This week is Banned Books Week, according to the American Library Association, and here’s a list of some of the most popular ones.  I’ve read about half of the books on the list, and among them are some of my favorites, including Catcher in the Rye, Of Mice and Men, To Kill a Mockingbird, One Flew Over the Cuckoo’s Nest, Lord of the Rings, and A Clockwork Orange.

Of particular interest (to me, anyway) was the inclusion of Invisible Man by Ralph Ellison, thanks in part to my beloved alma mater, the Yakima School District:

Invisible Man, Ralph Ellison

Excerpts banned in Butler, PA (1975); removed from the high school English reading list in St. Francis, WI (1975). Retained in the Yakima, WA schools (1994) after a five-month dispute over what advanced high school students should read in the classroom. Two parents raised concerns about profanity and images of violence and sexuality in the book and requested that it be removed from the reading list.

Thanks, Yakima.  That must be why we had to suffer through forgettably crappy books like Silas Marner and Billy Budd instead of ‘real’ books that people read everywhere else.  When my English teacher (God rest her soul, assuming that she’s dead) assigned us Silas Marner, she said, “You’re not going to like this book, but that’s what we’re going to read.”

I was the quietest, shyest (shiest?) person in human history back then, but I raised my hand, and she motioned for me to speak.

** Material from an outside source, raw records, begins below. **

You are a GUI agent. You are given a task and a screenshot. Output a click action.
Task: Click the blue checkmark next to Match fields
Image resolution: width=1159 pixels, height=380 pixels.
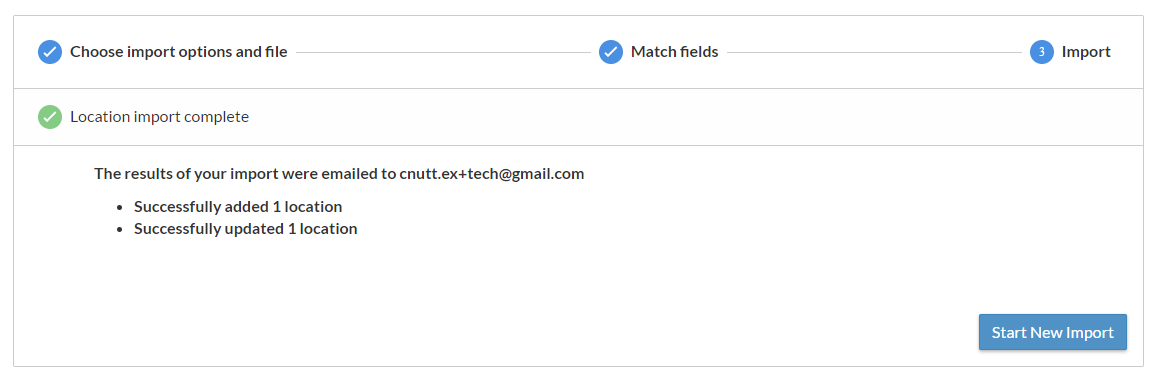(x=611, y=52)

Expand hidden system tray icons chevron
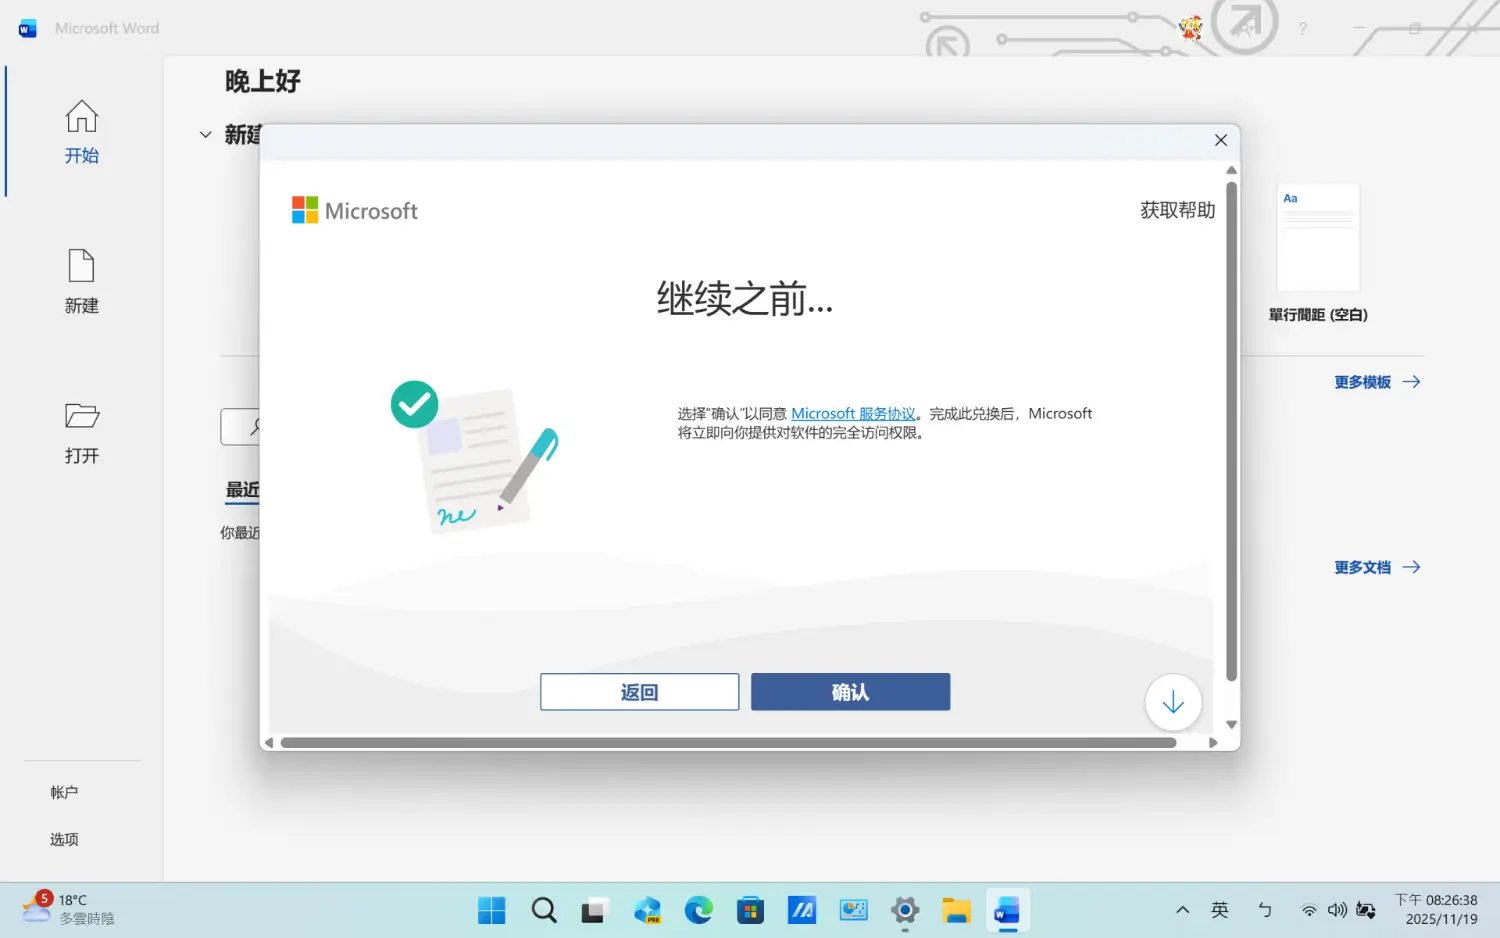[x=1182, y=910]
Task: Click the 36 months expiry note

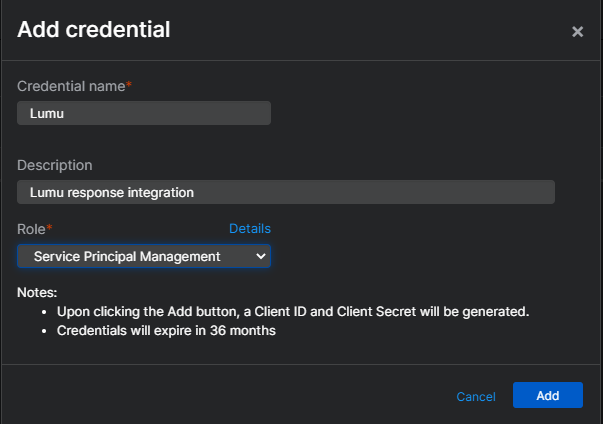Action: coord(166,331)
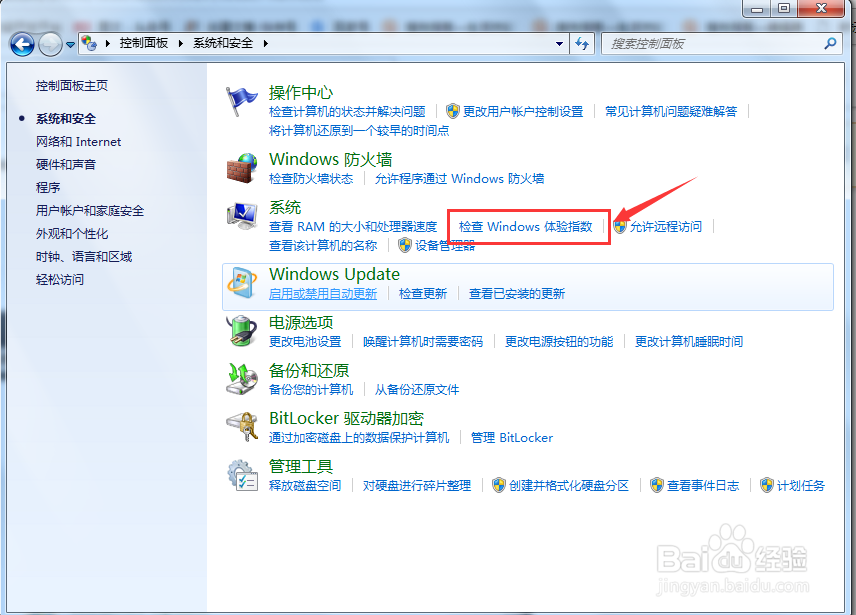Viewport: 856px width, 615px height.
Task: Click inside the 搜索控制面板 search field
Action: [x=700, y=44]
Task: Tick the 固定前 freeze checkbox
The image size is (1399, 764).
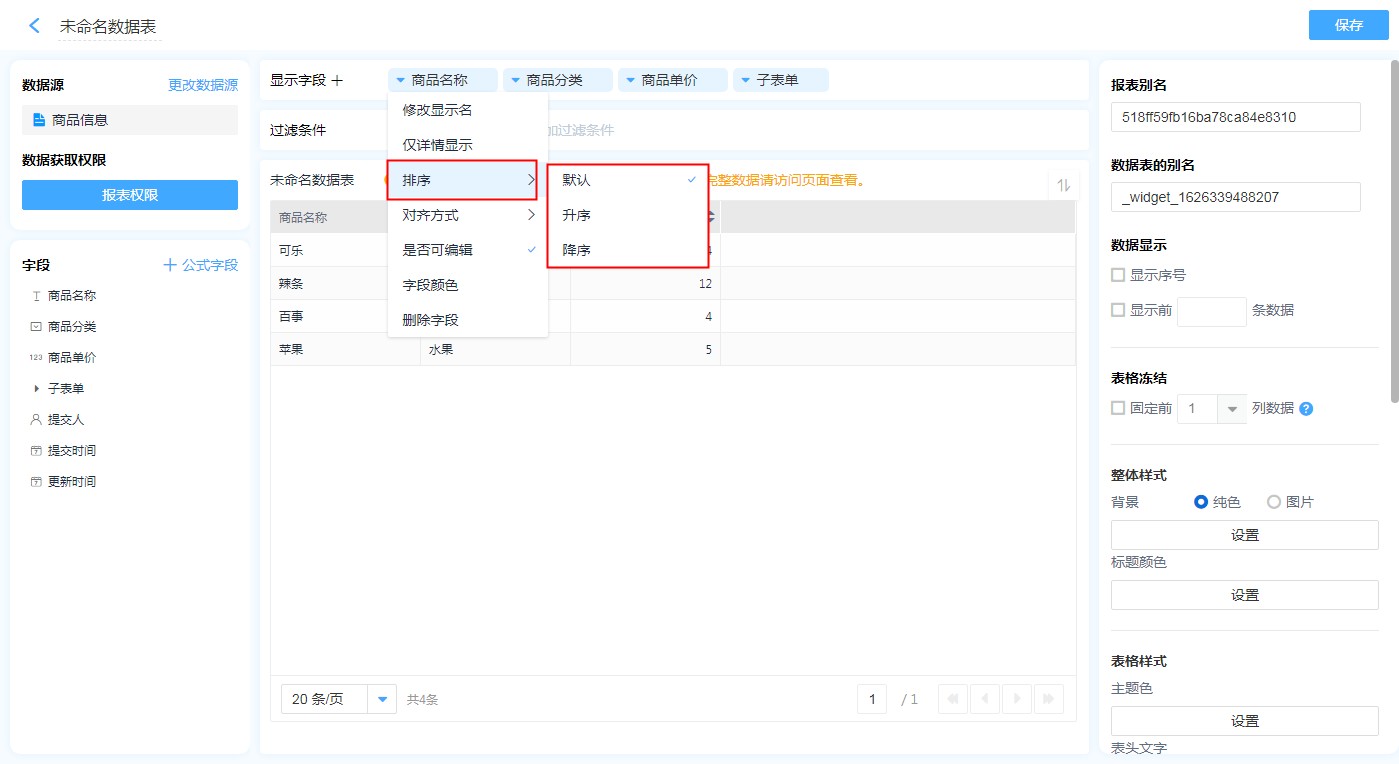Action: pyautogui.click(x=1118, y=408)
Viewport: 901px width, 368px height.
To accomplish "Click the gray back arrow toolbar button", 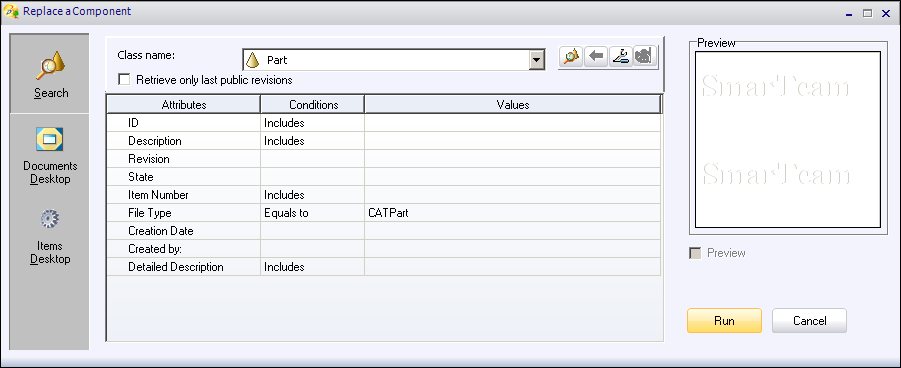I will pyautogui.click(x=596, y=57).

“I love to read, and there are a lot of books out there.  Isn’t there something else with a similar message that maybe we would enjoy?”

“I’m sure there is, but we’re going to read this.”

That happened in my sophomore year of high school, and that’s the point at which I officially gave up.  Coincidentally enough, I got my first electric guitar not long after that.  I thank GreatSpirit every day that I already loved to read, because the vast majority of the people I knew in Yakima actually hated reading due to the so-called learning environment we had in our schools.  I, on the other hand, had my life saved by books, and it breaks my heart to know that people all over the country are trying at this very moment to deprive kids of that experience.

That being said, I have to go on record and say that a ban is sometimes the best thing that could possibly happen to a creative work, because it creates a controversy, and then people will buy the work just to see what all the fuss is about.  I worked in a record store at the time 2 Live Crew’s Nasty As They Wanna Be came out, and our dusty copies sat on the shelf for months until it got banned, and then we couldn’t order copies fast enough to fulfill the overwhelming demand for it.  Those guys are multi-millionaires by now, but I’m positive that they’d be just another group of obscure hip hop also-ran’s without the ban.

I think Oscar Wilde was correct with his famous line from The Picture of Dorian Gray, “There is only thing in the world worse than being talked about, and that is NOT being talked about.”

Suffice it to say that when I write a book, I give you permission to ban it.  In fact, I encourage you to ban it.  I want it to cause so much controversy that I have to go into hiding for years, like Salman Rushdie and J. D. Salinger did.

And now, I have some reading to do.  The first book on my list is Invisible Man.